Cookbook collector extraordinaire Janice Bluestein Longone has died at age 89

Janice Bluestein Longone, an antiquarian bookseller whose collection served as “an unparalleled repository of culinary history,” died on August 3 in Michigan at the age of 89. Longone’s collection of cookbooks, menus, and culinary ephemera was housed at the University of Michigan’s Janice Bluestein Longone Culinary Archive.

A few years ago we wrote about one of Longone’s most treasured pieces, the only known original of ‘A Domestic Cook Book’ published in 1866 by Malinda Russell (pictured above). It is the oldest known cookbook authored by an African-American. “When it came in, I almost passed out,” Mrs. Longone told the Detroit News in 2020. “I was astonished: Here was a book nobody had ever heard of — and I had the only copy of it! I thought, ‘This is probably one of the most important books in America.’ ”

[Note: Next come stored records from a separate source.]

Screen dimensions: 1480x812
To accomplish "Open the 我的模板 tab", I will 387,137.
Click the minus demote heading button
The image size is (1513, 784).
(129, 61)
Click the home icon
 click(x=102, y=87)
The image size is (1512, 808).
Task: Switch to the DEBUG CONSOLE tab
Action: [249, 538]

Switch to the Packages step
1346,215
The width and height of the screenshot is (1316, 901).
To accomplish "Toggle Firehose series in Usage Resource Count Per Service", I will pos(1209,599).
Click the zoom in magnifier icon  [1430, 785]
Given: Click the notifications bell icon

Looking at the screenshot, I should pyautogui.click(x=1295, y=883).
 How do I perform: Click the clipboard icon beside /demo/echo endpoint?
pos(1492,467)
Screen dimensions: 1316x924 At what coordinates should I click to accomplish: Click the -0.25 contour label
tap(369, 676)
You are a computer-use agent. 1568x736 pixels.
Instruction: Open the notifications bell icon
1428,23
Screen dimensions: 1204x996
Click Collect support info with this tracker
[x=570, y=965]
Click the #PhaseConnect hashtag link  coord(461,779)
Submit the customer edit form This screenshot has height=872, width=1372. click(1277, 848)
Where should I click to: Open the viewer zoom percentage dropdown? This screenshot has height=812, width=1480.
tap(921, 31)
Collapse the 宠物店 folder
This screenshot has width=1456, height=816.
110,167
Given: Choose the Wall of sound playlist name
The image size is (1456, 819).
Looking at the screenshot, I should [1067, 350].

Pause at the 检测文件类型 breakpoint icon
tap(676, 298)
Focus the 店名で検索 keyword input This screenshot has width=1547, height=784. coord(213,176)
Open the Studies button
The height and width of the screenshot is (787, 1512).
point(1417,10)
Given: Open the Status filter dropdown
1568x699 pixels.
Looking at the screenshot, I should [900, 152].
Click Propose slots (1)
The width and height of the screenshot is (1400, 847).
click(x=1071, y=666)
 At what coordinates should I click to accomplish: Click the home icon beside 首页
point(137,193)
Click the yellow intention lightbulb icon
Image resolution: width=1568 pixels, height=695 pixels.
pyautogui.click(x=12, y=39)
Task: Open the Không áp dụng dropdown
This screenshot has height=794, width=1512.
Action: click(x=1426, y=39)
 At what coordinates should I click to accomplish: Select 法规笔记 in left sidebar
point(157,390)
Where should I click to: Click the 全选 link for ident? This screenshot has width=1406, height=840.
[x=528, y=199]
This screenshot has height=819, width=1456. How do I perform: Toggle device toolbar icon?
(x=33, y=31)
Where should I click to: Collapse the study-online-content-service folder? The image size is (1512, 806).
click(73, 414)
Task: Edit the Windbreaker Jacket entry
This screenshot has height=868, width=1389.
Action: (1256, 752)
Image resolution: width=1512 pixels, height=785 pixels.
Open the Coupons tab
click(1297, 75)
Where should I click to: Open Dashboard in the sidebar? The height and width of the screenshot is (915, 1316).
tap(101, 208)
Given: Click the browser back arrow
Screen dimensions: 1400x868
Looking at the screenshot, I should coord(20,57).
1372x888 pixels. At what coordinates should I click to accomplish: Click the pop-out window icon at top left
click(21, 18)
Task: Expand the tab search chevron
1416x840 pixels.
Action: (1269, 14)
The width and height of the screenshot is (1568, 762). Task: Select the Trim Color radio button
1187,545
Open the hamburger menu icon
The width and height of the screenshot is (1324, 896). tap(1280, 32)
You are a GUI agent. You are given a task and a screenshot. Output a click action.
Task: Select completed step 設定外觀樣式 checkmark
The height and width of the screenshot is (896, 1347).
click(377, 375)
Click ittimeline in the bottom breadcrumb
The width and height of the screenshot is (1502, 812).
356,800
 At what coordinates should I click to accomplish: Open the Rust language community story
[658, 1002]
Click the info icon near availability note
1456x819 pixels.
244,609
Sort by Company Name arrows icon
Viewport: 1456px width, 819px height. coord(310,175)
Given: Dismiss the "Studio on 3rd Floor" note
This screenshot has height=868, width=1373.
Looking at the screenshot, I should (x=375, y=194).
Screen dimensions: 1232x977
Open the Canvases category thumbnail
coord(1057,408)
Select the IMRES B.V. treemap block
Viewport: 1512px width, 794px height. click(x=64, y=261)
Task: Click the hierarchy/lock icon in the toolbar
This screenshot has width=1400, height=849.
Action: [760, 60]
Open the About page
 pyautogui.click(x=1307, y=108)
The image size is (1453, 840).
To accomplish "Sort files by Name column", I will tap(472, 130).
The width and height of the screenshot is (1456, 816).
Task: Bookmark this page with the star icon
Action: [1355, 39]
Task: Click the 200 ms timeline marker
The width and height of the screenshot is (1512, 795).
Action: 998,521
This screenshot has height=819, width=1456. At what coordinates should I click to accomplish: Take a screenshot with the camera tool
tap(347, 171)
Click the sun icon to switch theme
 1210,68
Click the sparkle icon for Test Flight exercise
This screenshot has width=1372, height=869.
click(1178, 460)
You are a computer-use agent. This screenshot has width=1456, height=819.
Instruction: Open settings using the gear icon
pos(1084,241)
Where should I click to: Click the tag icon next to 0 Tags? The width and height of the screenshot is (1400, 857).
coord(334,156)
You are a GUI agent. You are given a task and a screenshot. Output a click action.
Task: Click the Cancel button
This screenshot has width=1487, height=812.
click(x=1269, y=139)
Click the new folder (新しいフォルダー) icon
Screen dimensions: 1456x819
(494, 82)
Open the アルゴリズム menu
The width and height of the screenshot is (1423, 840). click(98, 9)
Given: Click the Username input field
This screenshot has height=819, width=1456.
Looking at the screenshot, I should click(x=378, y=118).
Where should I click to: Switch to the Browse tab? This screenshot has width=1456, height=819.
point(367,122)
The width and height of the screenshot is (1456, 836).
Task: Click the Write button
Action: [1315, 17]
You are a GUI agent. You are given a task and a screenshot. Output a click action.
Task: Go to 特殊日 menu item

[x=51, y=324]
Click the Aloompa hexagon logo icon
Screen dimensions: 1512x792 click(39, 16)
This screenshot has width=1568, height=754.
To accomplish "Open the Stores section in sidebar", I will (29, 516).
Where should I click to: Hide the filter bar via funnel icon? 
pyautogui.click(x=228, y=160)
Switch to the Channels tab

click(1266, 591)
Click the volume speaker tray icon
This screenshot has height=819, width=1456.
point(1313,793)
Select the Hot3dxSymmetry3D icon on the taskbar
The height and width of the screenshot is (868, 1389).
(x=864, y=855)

Longone’s quest to collect cookbooks,  menus, pamphlets, labels, posters, and product advertisements stemmed from her intense personal curiosity about American cuisine. In addition to collecting and selling rare and antique cookbooks, she wrote a column for Gastronomica magazine called “Notes on Vintage Volumes,” and also contributed to “The Oxford Encyclopedia of Food and Drink in America.”